If Haruto’s love is unconditional and universal, L-Elf’s love is focused and selective. He guards his heart closely (given the life he leads, it’s a wonder that his heart is still intact) and dares to love only one–the Dorssian Princess Lieselotte. It’s a steady, passionate love that gives L-Elf the mental fortitude to face off and overcome overwhelming odds.
Valvrave’s love song is the song of revolution and because of this, one can’t help but draw comparisons between our two pairs of deuteragonists: Haruto/L-Elf and Lelouch/Suzaku, respectively. While such a full comparison merits a whole future post, I’ll briefly mention the similarity of the moment when the pairs set aside their philosophical differences to unite under a single cause and take on the rest of the world.
Only at the edge of despair, at the moment of their greatest loss (Haruto having realized that all future hopes of being with Shoko are dashed the moment she sold him out to JIORian and Dorssian forces and L-Elf reeling from the fact that his one and only love is dead), do the two confront each other so earnestly. Now a confrontation between the two is just how they roll, seeing as their philosophies are completely opposing but it’s the first time, they’re both so openly vulnerable. No witnesses, just the two of them on the surface of some floating hunk of space rock, with their oxygen virtually depleted–at this point, you realize that pretenses like keeping a brave face or forceful optimism are pretty much pointless.
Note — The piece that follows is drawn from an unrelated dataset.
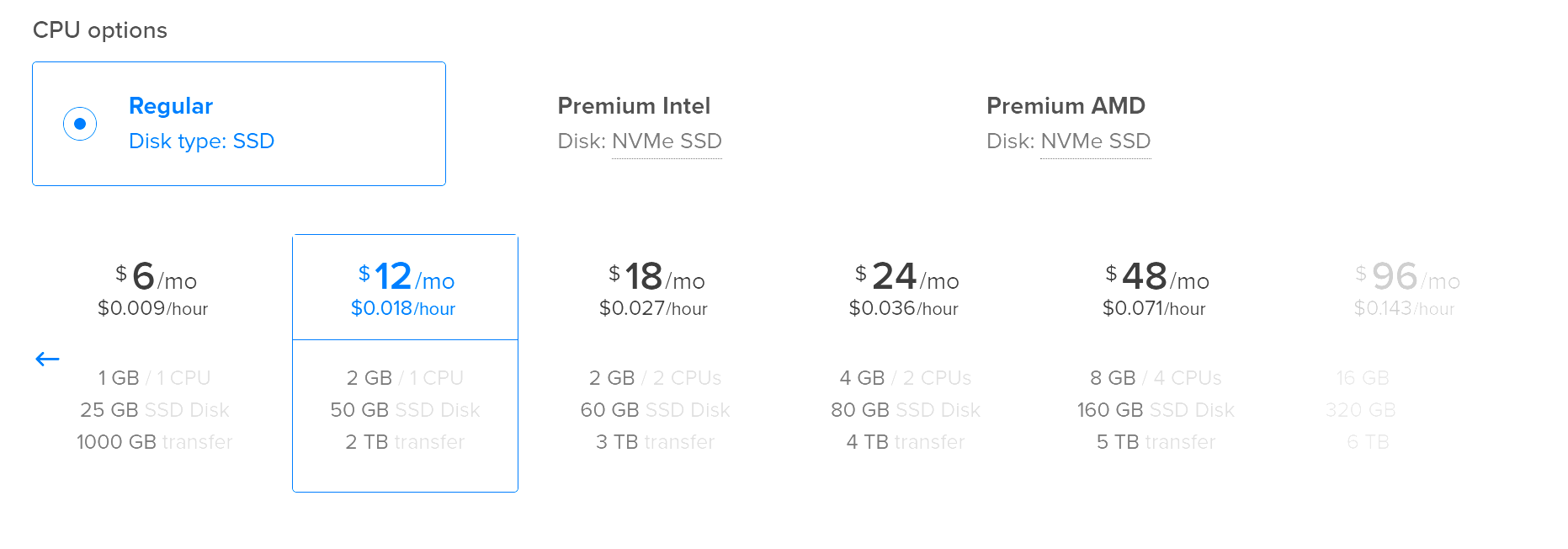Screen dimensions: 1568x549
Task: Click the Regular label text
Action: (x=171, y=106)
Old wounds are ripped open as the two lay bare the cold truths–that Haruto killed Shoko’s father (albeit unknowingly) and that L-Elf’s one and only love is a member of the very species trying to subjugate humanity from behind the scenes.
It’s so comically melodramatic but somehow it works. The two realize that what they love are basically the same thing–a sanctuary for humans and Magius, free from political and military manipulations.
And you can’t help but get pumped up for the final battle, now that our main couple has finally stopped fighting each other. You’d think that since it took this long for them to realize the commonality of their goals, the destructive mess that came before–the so-called revolution–was a necessary development for them to arrive at their oxygen-deprived epiphany. You might even go so far as to say that this moment points at the show’s ontological statement of revolutionary mecha shows–that before the moment of greatness can be forged, there’s a lot of mess beforehand.